Le regard caché par une paire de lunettes flanquées de part et d'autre d'un flamant rose et d'un palmier, Aglaée déambule parmi les spectateurs.Nous sommes assis sur des tabourets, des tubes néons à la verticale au dessus de la têtes, un cabaret un peu chic, un peu décalé. On croise le regard des voisin, sourires gênés ou pas, le dispositif élimine tout voyeurisme. La proximité avec l'actrice créée une complicité , une forme de familiarité rassurante. Elle se balade, un verre à la main, assume crânement des bras dont la chair a lâché, alors que nous reluquons ses jambes qu'elle a magnifiques. On est en confiance, et très vite amoureux , rassurés par sa présence, sa gouaille et son humour . Aglaée précise qu'elle est une pute «pas une péripapéticienne, une prostituée : non, une pute». Elle appelle une queue, une queue ce qui n'empêche en rien le sentiment. Le sexe est un champ infini de possible tant qu' on a de l'imagination et de l'imagination, elle n'en manque pas. Vendre son corps ne lui paraît pas plus dégradant que d'être caissière à Carrefour. Elle le sait elle l'a expérimenté! C'est un métier comme un autre et elle est douée. Ce n'est pas le cas de tout le monde. Sa copine Catherine par exemple, "ça n'a pas marché". Un métier qui demande de l'humilité, de le compassion , une grande tolérance. Elle en connaît sur les hommes bien plus que bien des psychologues et elle sait, comme Marguerite Duras, qu'il faut beucouples aimer! Aglaée lit beaucoup. Voltaire, Freud, Dolto... Elle regrette d'avoir un fils et le répète avec tellement de conviction que l'on comprend combien cet enfant, devenu gendarme , elle y tient comme à la prunelle de ses beaux yeux. On pense à la vie et aux écrits d'une autre «pute » Grisélidis Real, on trouve la même humanité et la même revendication : Légaliser la prostitution pour empêcher le trafic. quand Aglaée dit que ses services devraient être remboursés par la sécu, on est bien d'accord.
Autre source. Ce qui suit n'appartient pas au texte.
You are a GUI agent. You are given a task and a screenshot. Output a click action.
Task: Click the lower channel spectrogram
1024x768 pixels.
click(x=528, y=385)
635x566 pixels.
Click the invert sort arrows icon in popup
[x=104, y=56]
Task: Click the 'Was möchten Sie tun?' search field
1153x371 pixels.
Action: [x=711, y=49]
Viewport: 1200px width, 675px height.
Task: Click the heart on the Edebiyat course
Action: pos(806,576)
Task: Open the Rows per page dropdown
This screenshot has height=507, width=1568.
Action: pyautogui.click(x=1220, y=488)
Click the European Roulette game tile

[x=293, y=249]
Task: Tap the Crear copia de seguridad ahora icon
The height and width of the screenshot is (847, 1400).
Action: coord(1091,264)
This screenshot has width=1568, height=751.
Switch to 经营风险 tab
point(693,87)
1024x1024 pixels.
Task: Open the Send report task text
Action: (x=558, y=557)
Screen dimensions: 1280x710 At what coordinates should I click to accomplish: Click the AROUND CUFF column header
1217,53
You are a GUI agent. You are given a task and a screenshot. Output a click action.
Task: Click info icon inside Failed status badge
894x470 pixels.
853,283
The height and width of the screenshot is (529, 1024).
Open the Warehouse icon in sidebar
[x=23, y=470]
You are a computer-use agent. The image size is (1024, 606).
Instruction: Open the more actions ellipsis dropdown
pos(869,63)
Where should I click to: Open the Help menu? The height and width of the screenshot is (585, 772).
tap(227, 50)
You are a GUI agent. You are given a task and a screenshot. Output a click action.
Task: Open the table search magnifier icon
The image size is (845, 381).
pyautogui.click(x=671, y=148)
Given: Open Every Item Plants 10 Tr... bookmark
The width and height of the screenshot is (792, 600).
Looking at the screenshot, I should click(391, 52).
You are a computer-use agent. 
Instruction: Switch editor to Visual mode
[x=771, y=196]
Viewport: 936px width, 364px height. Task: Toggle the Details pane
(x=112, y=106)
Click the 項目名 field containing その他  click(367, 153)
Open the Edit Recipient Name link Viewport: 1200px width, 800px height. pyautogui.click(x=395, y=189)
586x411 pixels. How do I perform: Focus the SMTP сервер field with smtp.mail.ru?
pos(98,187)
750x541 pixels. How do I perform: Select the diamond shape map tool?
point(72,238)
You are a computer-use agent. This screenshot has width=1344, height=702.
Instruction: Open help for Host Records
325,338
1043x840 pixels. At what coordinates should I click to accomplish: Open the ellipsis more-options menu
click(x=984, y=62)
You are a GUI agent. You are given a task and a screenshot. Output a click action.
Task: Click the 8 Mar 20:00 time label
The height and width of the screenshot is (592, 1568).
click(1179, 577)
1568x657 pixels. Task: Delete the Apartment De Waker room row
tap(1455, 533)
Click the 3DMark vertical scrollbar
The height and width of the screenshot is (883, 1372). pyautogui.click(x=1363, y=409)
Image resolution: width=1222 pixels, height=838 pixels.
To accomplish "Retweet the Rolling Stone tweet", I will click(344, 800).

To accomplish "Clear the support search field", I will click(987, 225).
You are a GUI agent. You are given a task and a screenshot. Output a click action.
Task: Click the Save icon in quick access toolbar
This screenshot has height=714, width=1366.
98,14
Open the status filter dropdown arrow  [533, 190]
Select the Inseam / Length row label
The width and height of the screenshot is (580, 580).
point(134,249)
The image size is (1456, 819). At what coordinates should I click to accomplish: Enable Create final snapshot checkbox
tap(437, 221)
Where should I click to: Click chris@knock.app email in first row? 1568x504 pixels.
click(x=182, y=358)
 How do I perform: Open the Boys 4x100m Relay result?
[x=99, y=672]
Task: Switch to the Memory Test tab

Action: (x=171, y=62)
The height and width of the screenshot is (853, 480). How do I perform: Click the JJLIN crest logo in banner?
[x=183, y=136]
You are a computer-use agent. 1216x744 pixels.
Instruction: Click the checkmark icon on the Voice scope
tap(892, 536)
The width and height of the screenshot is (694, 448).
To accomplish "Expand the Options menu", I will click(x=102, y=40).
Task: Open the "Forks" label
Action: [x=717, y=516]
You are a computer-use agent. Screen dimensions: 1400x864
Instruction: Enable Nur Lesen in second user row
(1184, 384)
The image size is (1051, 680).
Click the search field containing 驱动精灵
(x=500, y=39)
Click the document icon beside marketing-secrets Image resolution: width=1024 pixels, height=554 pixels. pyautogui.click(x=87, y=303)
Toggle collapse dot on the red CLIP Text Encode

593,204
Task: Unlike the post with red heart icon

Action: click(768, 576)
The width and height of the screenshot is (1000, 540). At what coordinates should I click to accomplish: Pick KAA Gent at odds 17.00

Alors même qu'on est dans l'intimité la plus forte, le spectacle est d'une grande pudeur, porté haut par l'actrice Claude Degliame. L'actrice n'en est pas à son premier coup elle non plus , avec son complice le metteur en scène Jean-Michel Rabeux, depuis plus de 30 ans, ils renouvellent sans cesse l'écriture scénique. Ensemble ils portent sur les plateaux les écritures révoltées, bouillonnantes de Copi, Cendrars, Sade... Sans compromis, ils donnent à voir et à entendre la beauté des corps de chair et de sang.Pour notre plus grand bonheur de spectateur, ils vieillissent ensemble!